• [Set task]: Lay out as a numbered list the lines of the data from the one containing "Viewport: 924px width, 1306px" through the one containing "Action: [822, 27]", inclusive, leaving out any blank lines.
------ Data section
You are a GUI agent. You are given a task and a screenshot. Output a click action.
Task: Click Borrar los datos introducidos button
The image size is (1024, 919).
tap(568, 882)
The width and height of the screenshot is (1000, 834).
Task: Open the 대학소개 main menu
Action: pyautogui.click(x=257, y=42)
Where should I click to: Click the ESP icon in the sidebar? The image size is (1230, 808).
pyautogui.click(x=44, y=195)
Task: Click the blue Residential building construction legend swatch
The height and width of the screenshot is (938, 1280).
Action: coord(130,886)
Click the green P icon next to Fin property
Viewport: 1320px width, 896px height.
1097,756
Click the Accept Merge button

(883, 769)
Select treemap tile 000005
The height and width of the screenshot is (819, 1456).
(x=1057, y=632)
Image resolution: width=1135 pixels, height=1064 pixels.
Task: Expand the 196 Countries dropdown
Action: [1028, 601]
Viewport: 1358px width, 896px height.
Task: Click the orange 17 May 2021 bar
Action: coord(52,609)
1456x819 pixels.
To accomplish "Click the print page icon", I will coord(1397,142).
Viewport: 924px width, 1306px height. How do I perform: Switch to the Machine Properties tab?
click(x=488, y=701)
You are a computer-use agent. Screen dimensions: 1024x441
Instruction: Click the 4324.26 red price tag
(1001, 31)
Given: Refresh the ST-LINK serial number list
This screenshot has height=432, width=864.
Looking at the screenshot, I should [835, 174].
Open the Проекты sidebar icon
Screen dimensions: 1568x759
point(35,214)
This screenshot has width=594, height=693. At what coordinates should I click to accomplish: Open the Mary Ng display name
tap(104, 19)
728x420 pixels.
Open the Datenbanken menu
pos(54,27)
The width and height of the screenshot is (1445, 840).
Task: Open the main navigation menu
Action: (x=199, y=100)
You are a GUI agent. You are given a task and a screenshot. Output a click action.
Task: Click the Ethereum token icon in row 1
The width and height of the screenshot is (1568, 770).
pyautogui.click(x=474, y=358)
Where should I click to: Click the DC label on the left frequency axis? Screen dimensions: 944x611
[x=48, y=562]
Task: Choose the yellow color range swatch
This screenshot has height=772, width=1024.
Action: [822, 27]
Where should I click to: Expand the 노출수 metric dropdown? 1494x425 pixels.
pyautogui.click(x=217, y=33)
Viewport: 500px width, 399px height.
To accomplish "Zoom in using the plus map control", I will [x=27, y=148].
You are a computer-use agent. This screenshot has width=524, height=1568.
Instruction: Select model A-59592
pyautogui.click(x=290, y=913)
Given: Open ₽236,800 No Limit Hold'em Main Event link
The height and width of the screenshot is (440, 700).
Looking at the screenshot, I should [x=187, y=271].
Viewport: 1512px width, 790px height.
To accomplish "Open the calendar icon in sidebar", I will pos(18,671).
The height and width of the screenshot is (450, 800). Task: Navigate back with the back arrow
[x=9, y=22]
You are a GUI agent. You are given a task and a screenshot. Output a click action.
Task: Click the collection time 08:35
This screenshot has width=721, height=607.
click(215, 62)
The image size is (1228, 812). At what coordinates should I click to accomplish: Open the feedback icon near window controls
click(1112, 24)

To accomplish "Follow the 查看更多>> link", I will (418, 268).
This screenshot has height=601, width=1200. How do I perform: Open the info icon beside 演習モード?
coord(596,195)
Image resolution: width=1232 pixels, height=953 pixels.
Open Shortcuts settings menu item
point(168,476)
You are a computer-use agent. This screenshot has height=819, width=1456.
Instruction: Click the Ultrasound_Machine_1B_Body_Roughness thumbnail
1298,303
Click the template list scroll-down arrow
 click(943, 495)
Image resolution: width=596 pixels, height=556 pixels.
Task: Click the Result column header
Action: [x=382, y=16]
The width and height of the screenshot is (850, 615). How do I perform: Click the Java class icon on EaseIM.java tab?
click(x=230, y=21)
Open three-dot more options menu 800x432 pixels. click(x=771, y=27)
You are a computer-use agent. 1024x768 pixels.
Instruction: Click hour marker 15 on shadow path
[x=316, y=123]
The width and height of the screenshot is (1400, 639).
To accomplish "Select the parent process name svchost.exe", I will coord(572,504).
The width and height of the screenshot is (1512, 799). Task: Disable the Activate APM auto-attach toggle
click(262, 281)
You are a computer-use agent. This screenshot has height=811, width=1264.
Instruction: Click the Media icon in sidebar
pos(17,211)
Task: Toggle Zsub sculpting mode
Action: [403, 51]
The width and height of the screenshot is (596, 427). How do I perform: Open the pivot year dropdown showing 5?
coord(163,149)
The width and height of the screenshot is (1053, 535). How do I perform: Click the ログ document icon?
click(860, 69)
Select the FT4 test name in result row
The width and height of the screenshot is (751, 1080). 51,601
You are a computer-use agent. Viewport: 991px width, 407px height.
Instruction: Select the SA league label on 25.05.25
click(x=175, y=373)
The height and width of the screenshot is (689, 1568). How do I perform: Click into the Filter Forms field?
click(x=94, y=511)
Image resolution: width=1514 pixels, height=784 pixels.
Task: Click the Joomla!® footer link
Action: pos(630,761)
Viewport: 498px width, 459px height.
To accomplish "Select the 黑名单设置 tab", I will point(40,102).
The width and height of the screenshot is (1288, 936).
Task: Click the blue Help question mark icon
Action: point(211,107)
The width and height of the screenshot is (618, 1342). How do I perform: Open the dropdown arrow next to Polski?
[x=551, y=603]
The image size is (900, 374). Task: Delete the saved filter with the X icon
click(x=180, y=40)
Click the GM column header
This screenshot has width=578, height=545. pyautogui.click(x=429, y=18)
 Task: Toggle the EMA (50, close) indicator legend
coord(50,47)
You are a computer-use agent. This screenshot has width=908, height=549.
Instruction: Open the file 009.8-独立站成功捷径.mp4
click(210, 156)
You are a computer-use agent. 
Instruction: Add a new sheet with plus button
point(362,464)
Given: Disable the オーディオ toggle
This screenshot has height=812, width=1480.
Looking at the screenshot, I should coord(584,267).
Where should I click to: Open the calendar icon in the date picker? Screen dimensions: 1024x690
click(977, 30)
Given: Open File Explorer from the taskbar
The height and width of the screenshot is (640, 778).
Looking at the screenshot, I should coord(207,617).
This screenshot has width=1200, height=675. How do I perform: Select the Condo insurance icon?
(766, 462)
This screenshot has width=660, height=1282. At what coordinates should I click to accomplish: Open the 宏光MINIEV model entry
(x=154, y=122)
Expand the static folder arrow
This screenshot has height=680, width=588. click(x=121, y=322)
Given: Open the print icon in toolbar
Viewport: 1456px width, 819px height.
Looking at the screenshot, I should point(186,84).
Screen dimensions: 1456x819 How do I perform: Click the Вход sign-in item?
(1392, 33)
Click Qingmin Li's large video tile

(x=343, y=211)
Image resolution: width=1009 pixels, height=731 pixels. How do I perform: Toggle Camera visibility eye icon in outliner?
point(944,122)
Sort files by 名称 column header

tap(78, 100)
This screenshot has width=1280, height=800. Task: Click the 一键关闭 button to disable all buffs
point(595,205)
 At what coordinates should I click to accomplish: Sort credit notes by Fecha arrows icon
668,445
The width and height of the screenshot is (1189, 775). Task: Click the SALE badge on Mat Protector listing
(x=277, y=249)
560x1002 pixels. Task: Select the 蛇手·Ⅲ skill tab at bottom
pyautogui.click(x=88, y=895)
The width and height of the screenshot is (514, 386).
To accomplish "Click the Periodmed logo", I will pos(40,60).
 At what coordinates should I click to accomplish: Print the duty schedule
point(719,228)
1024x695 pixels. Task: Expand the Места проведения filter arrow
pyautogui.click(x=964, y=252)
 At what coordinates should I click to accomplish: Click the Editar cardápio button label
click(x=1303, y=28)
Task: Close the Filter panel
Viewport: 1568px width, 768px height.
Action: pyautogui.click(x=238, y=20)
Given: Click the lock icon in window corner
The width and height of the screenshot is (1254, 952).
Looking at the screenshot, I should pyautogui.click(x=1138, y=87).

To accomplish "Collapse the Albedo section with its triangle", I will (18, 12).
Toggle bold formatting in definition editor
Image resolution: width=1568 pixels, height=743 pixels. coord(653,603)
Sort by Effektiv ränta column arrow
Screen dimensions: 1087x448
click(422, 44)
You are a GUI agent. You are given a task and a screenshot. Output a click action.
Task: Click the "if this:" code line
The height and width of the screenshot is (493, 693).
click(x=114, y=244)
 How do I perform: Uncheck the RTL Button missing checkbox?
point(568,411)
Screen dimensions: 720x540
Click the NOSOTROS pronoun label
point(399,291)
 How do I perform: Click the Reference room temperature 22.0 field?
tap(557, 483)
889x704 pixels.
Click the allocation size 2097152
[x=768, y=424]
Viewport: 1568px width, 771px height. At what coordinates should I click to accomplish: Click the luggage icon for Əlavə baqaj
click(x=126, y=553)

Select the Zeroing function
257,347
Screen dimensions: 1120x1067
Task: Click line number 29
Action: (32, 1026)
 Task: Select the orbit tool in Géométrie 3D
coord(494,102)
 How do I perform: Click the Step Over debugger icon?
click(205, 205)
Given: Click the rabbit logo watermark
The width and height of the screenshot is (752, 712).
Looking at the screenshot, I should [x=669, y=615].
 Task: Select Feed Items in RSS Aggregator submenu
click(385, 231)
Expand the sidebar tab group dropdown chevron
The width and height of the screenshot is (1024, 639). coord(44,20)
------------
• [Response]:
1. Viewport: 924px width, 1306px height. How do I perform: Switch to the Machine Properties tab?
2. click(x=488, y=701)
3. You are a computer-use agent. Screen dimensions: 1024x441
4. Instruction: Click the 4324.26 red price tag
5. (1001, 31)
6. Given: Refresh the ST-LINK serial number list
7. This screenshot has height=432, width=864.
8. Looking at the screenshot, I should [835, 174].
9. Open the Проекты sidebar icon
10. Screen dimensions: 1568x759
11. point(35,214)
12. This screenshot has width=594, height=693. At what coordinates should I click to accomplish: Open the Mary Ng display name
13. tap(104, 19)
14. 728x420 pixels.
15. Open the Datenbanken menu
16. pos(54,27)
17. The width and height of the screenshot is (1445, 840).
18. Task: Open the main navigation menu
19. Action: (x=199, y=100)
20. You are a GUI agent. You are given a task and a screenshot. Output a click action.
21. Task: Click the Ethereum token icon in row 1
22. The width and height of the screenshot is (1568, 770).
23. pyautogui.click(x=474, y=358)
24. Where should I click to: Click the DC label on the left frequency axis? Screen dimensions: 944x611
25. [x=48, y=562]
26. Task: Choose the yellow color range swatch
27. This screenshot has height=772, width=1024.
28. Action: [822, 27]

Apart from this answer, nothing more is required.